女性で関心が高い栄養成分は、食物繊維、ビタミン・ミネラル類、脂質、糖類、ナトリウムなど。男性はビタミン・ミネラル類、食物繊維、糖類、たんぱく質などで、ナトリウム、コレステロールは10%台の低さだった。
栄養成分表示に関心が低い年齢層は、男女とも20歳~29歳だが、それでも女性は44%と男性の倍近い高さ。30歳以上の女性の各年齢層では、60%台の関心の高さとなっている。
今回の調査では、栄養素摂取量の年次推移も初めて公表された。
期間は現在の栄養関係も含む調査形式となった1995年から昨年までの10年間で、エネルギー、たんぱく質、脂質、炭水化物、カルシウム、食物繊維、カリウムの各状況をまとめている。

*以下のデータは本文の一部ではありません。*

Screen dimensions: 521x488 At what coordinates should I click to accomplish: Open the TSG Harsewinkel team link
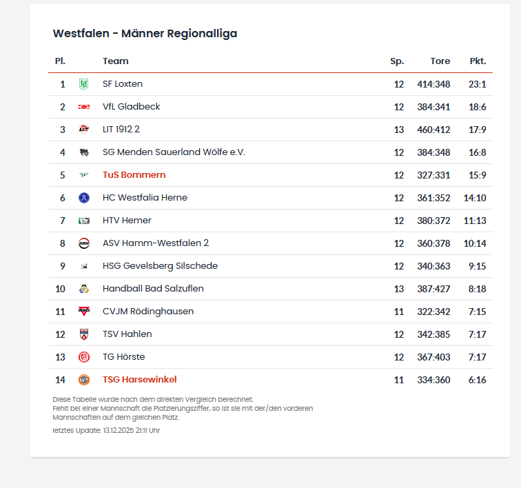coord(139,380)
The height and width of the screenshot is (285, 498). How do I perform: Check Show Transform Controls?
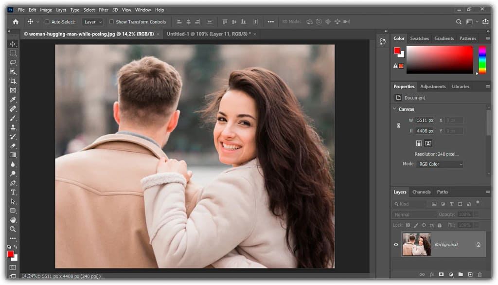coord(111,22)
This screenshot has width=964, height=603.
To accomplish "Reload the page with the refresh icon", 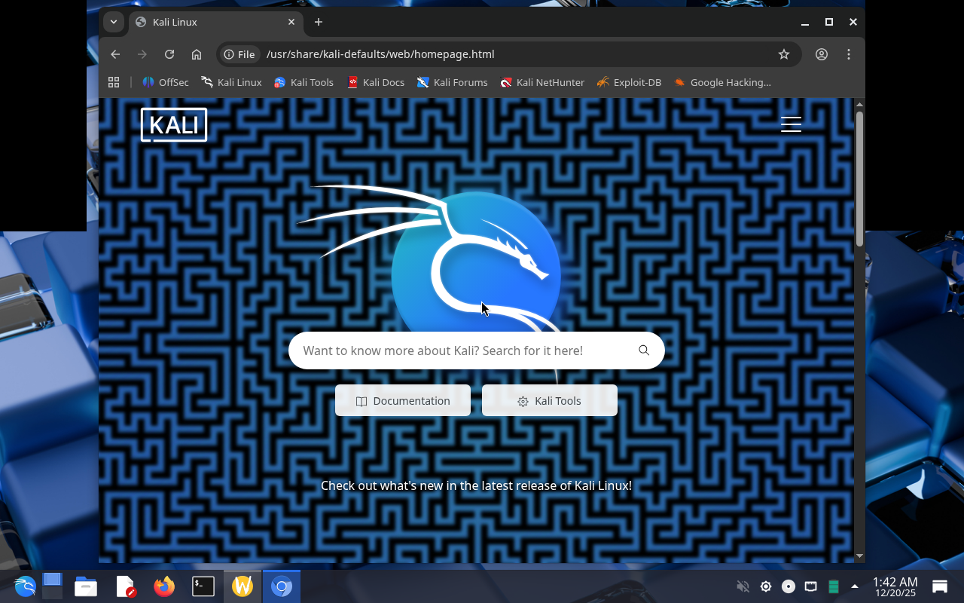I will pyautogui.click(x=169, y=54).
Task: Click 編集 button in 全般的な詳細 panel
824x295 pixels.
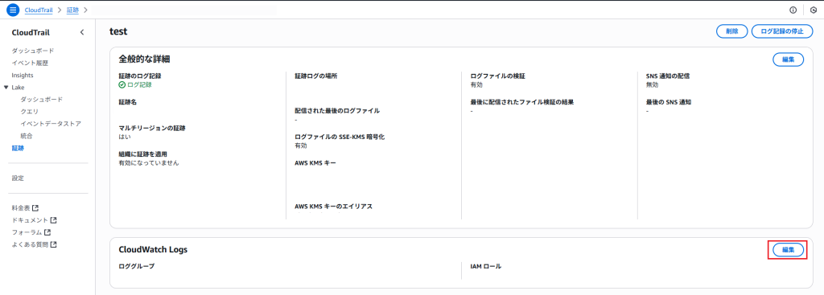Action: 788,59
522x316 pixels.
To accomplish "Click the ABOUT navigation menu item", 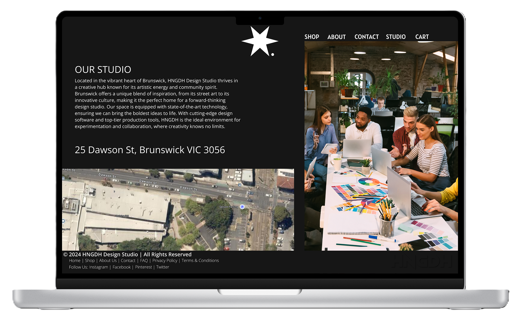I will point(336,36).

このうち脂質と食物繊維を除いて栄養素の摂取量は、1995年以降おおむね減少傾向にあるが、2015年は下げ止まり、もしくは増加に転じている。女性は炭水化物以外は、脂質も含めて増加している。特にカルシウムとカリウムが顕著に増加している。男性は脂質で顕著な増加が見られた。
ただし、厚労省では「複数年を見なければ判断できない」(同)としており、ここ10年の減少トレンドが変化したかは、今後の調査結果によるとしている。
朝食の欠食率は、男性14.3%、女性10%で、年齢別では男性が30歳代(25.6%)、女性は20歳代(25.3%)が最も高かった。